_Problem to work on:_ Pictures aside, return all of the records exactly as they stand.

(Stored data)
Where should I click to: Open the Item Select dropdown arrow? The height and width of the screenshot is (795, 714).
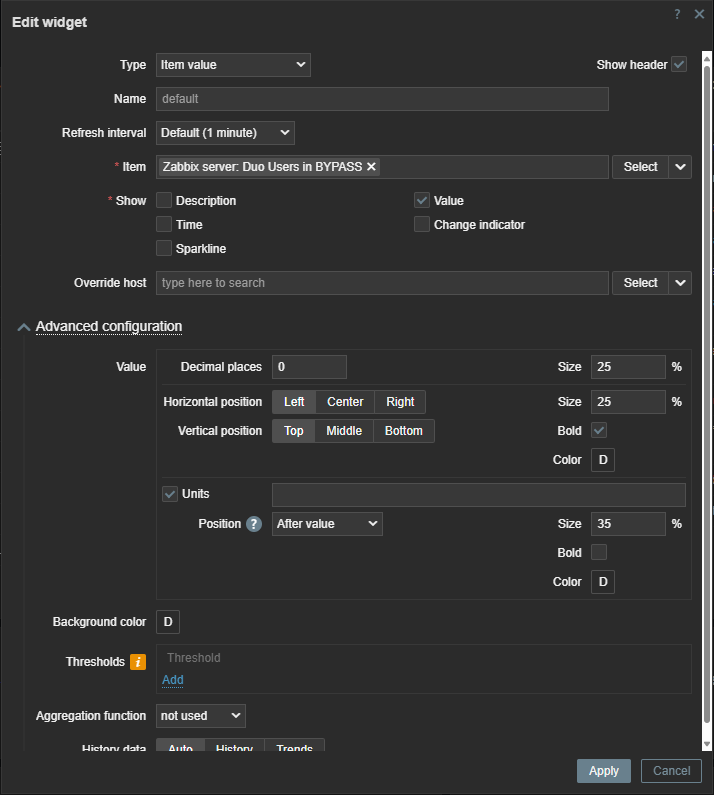click(680, 167)
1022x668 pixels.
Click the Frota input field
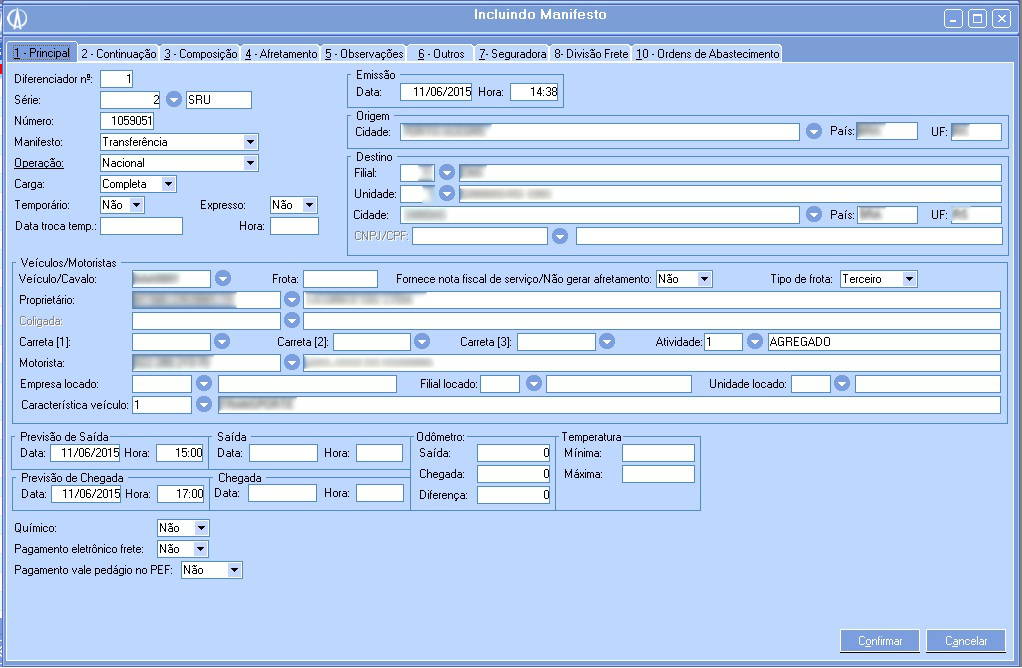coord(340,279)
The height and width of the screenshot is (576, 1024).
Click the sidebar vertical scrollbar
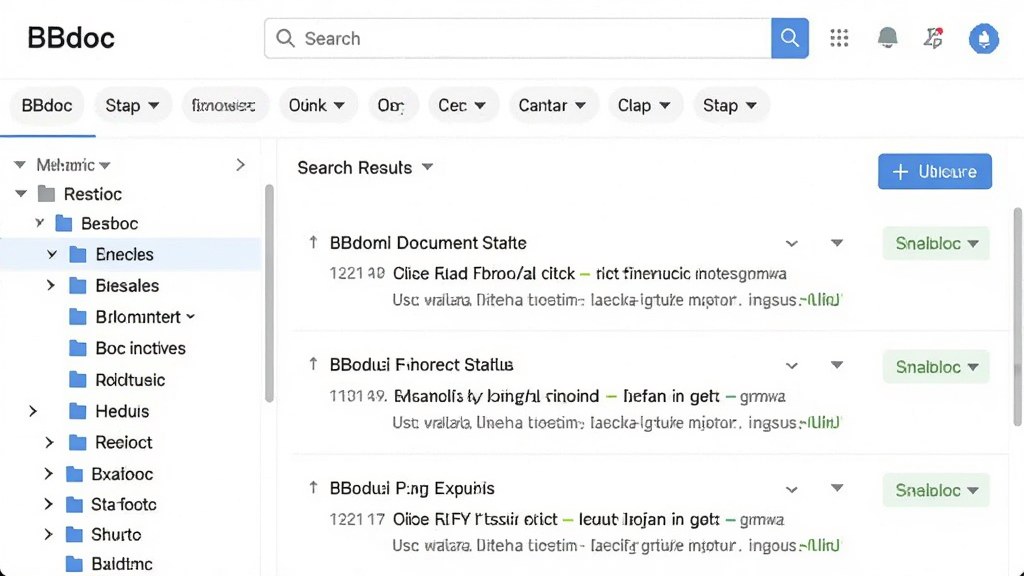click(x=269, y=294)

_Solution for this exercise:_
Where should I click to: Open the Item Select dropdown arrow? The height and width of the screenshot is (795, 714).
click(680, 167)
1022x668 pixels.
Click the Frota input field
coord(340,279)
The height and width of the screenshot is (576, 1024).
Click the sidebar vertical scrollbar
click(x=269, y=294)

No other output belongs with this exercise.